(EXERCISE DESCRIPTION)
Each entry below must be repeated exactly, with pictures left out.

(EXERCISE MATERIAL)

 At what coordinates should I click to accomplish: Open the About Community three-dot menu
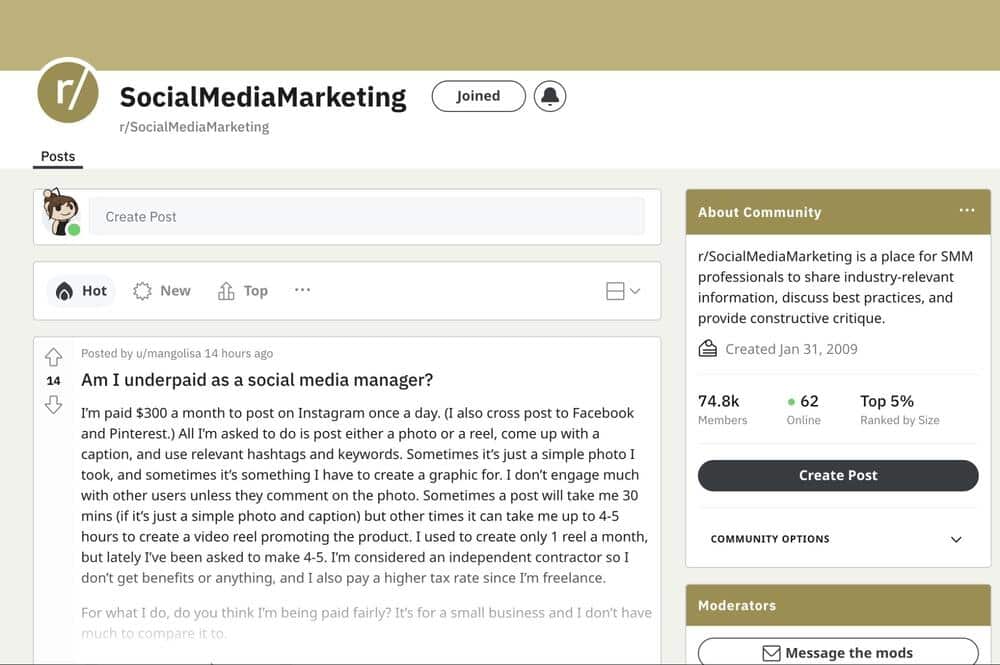pos(966,211)
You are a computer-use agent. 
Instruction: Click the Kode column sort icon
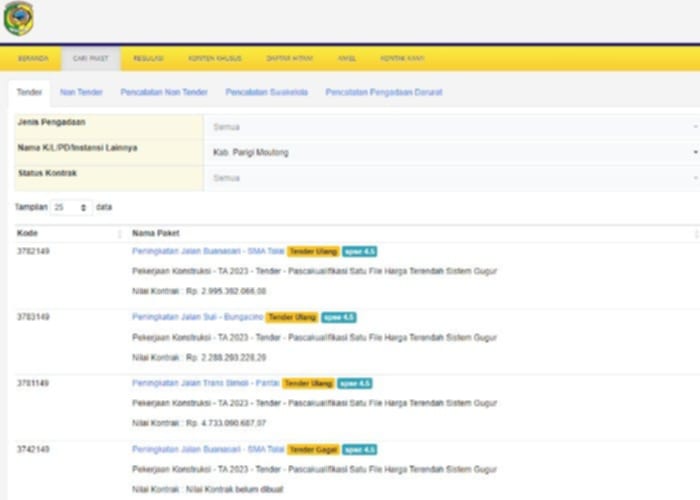click(x=120, y=233)
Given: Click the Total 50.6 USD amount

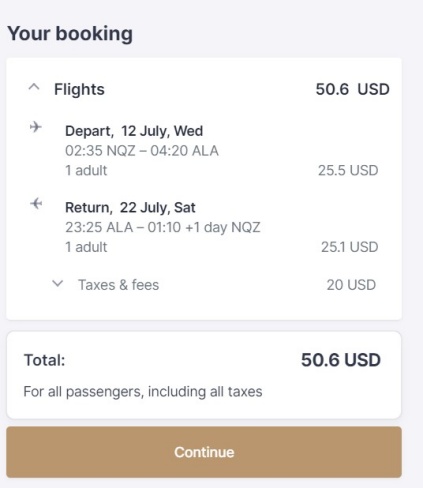Looking at the screenshot, I should pyautogui.click(x=341, y=360).
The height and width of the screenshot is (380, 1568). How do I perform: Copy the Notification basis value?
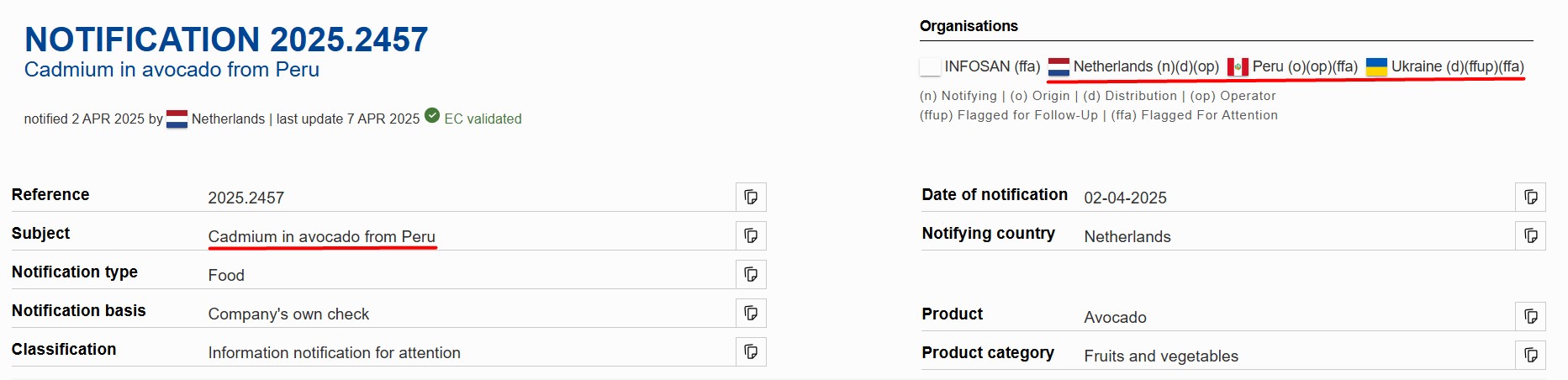751,313
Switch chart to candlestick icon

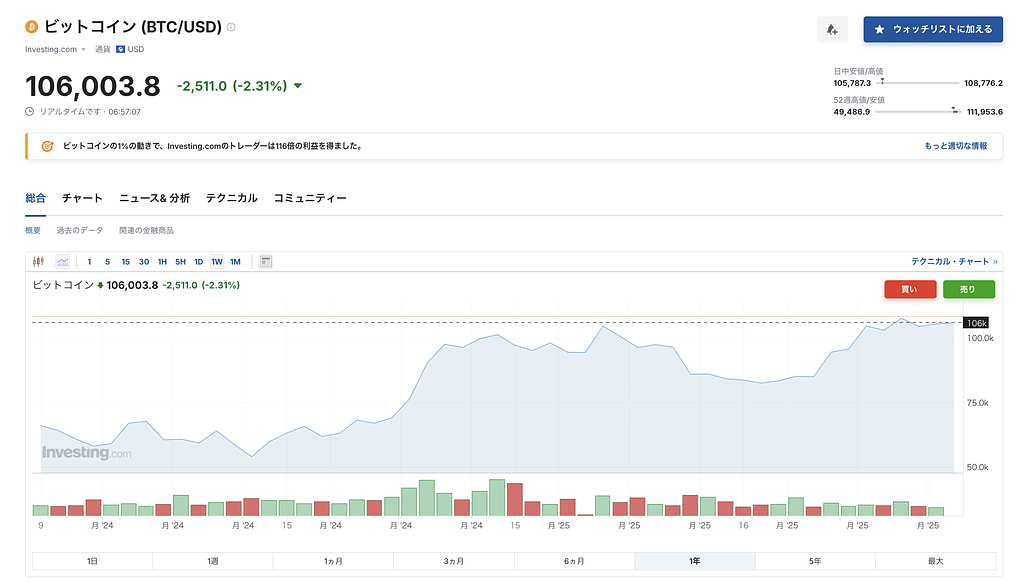40,262
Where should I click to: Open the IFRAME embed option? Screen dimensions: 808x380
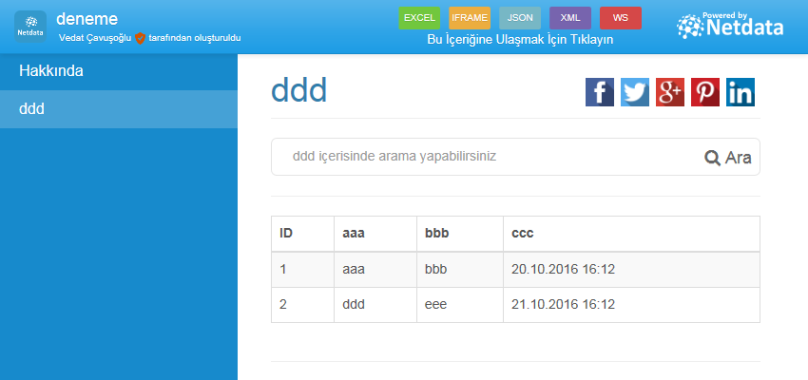(469, 18)
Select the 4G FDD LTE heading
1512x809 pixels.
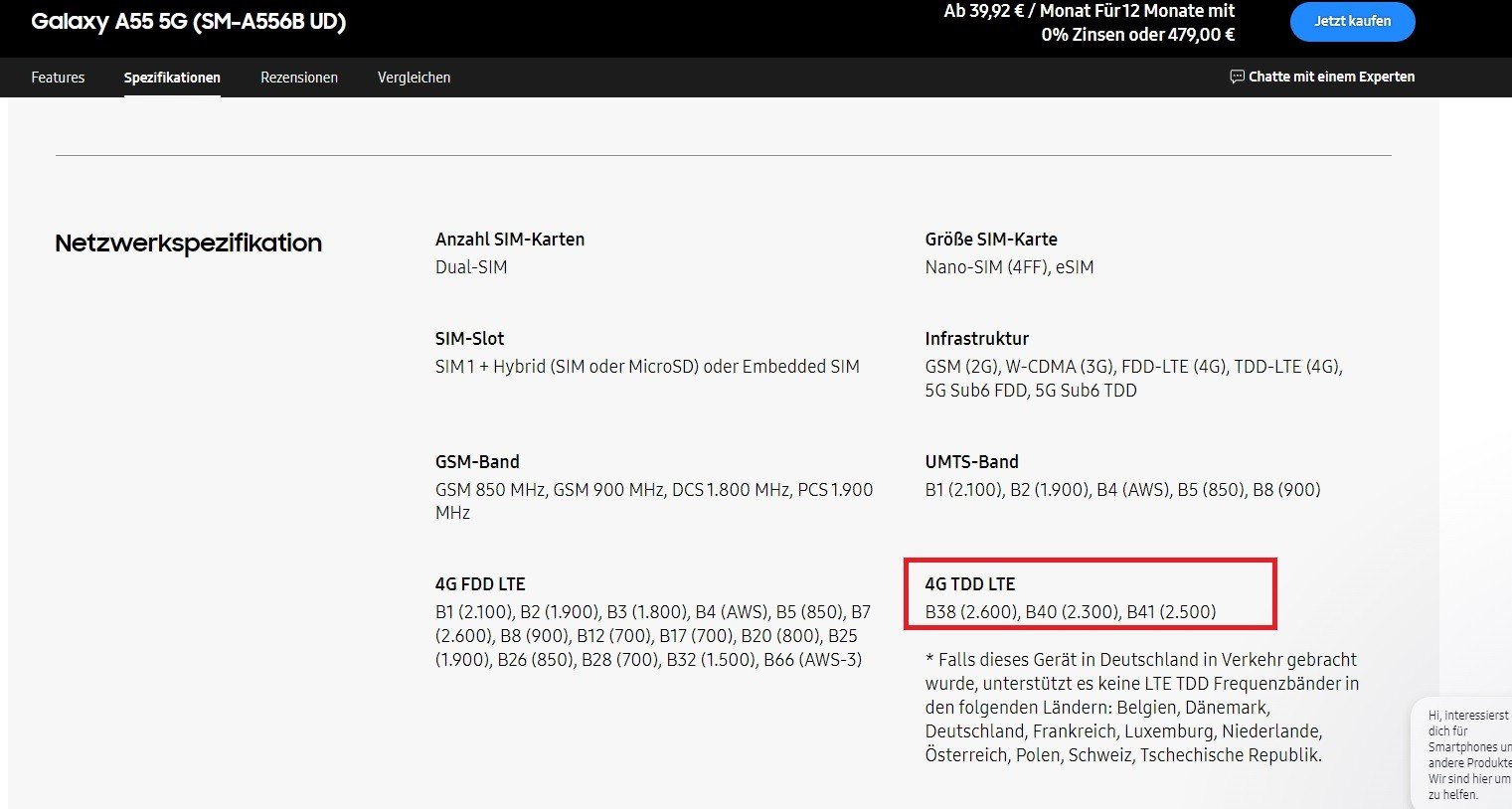pos(480,584)
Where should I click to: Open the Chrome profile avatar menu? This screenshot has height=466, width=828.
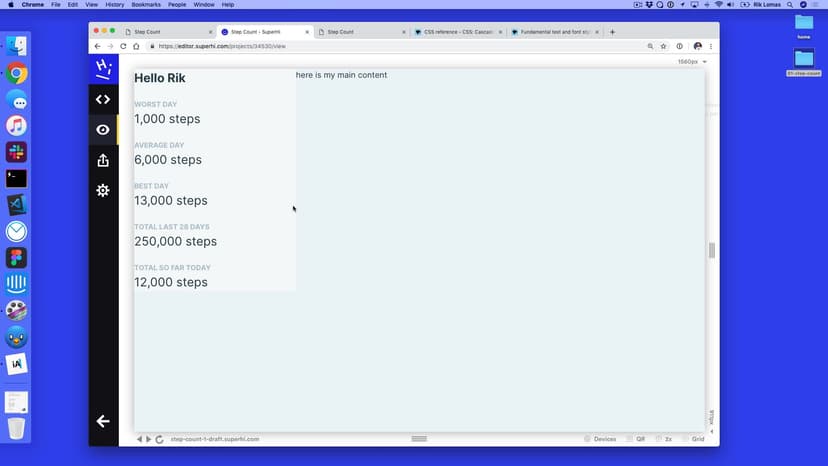click(697, 46)
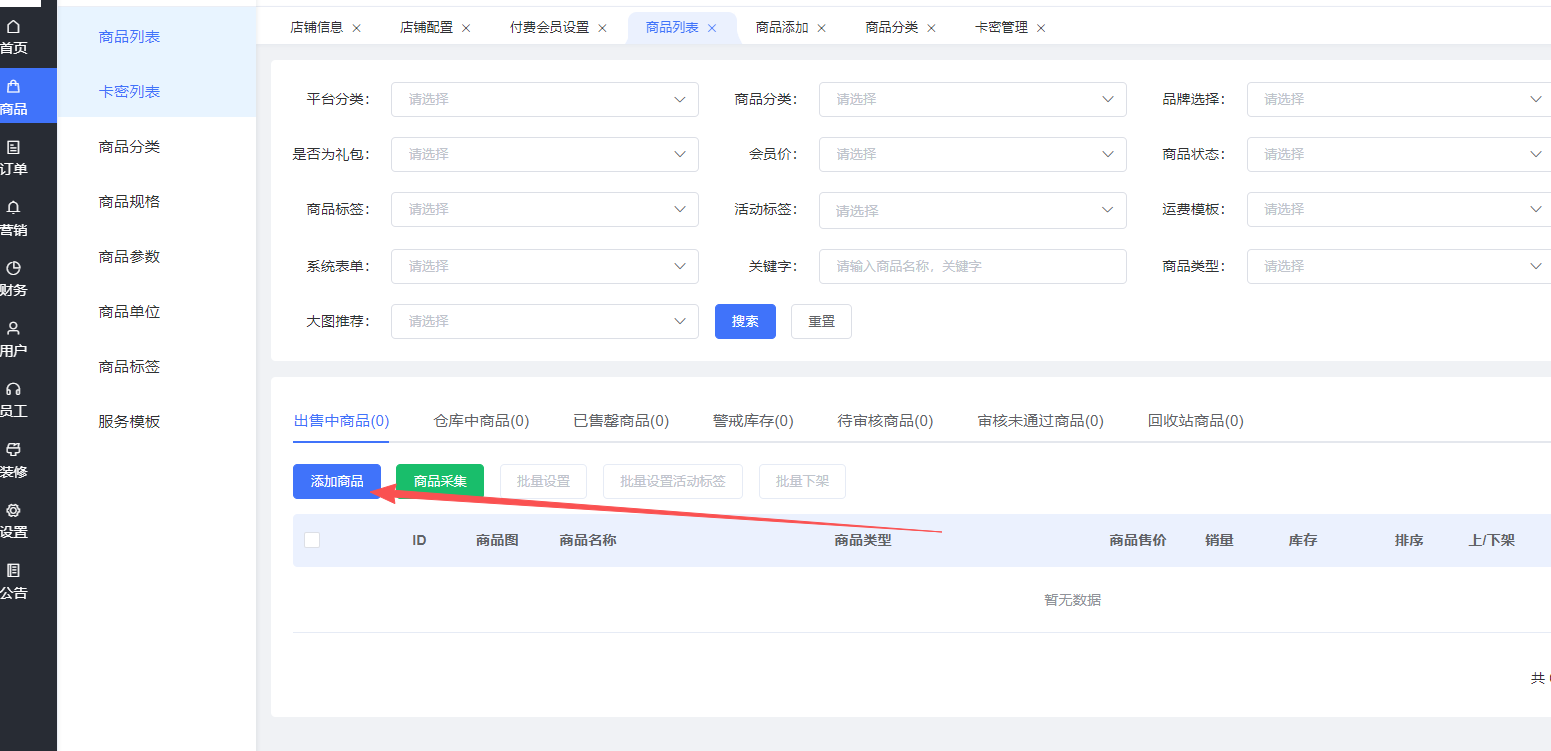Screen dimensions: 1551x751
Task: Open the Decoration (装修) sidebar icon
Action: coord(13,450)
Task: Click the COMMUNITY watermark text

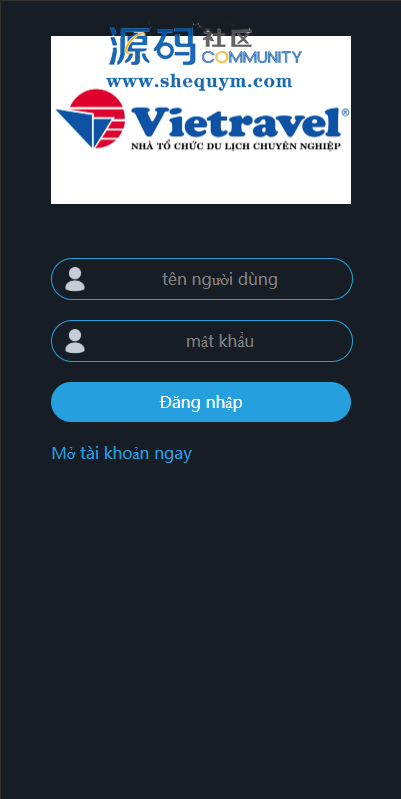Action: (x=252, y=57)
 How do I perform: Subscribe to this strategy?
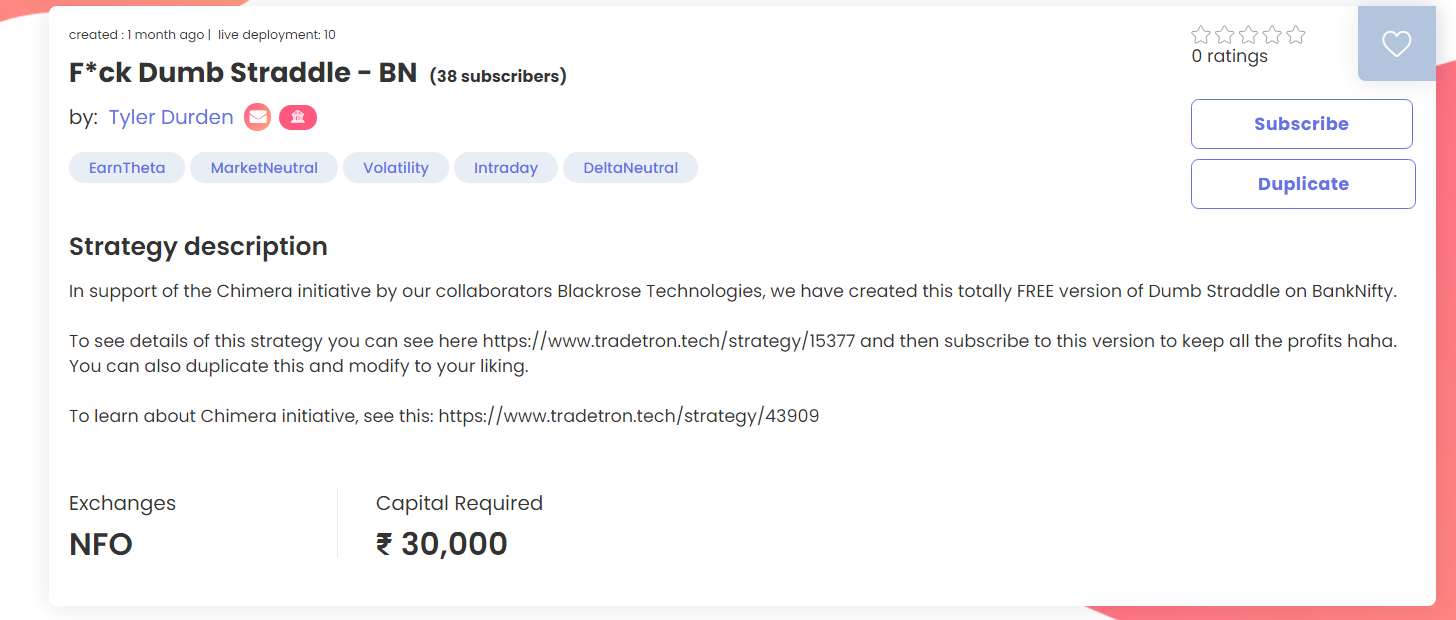coord(1302,124)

(TASK RESPONSE)
 At what coordinates should I click to accomplish: Open the About Community three-dot menu
pos(966,211)
You are a computer-use agent. 
Instruction: Click the Kode column sort icon
click(x=120, y=233)
Given: Click the Total 50.6 USD amount

Looking at the screenshot, I should pyautogui.click(x=341, y=360).
The height and width of the screenshot is (380, 1568). How do I perform: Copy the Notification basis value?
751,313
Switch chart to candlestick icon

40,262
Where should I click to: Open the IFRAME embed option? Screen dimensions: 808x380
(469, 18)
Select the 4G FDD LTE heading
1512x809 pixels.
pos(480,584)
Where should I click to: Open the Chrome profile avatar menu? This screenshot has height=466, width=828.
click(697, 46)
Screen dimensions: 1551x751
Task: Open the Decoration (装修) sidebar icon
Action: coord(13,450)
Task: Click the COMMUNITY watermark text

Action: (x=252, y=57)
 How do I perform: Subscribe to this strategy?
coord(1302,124)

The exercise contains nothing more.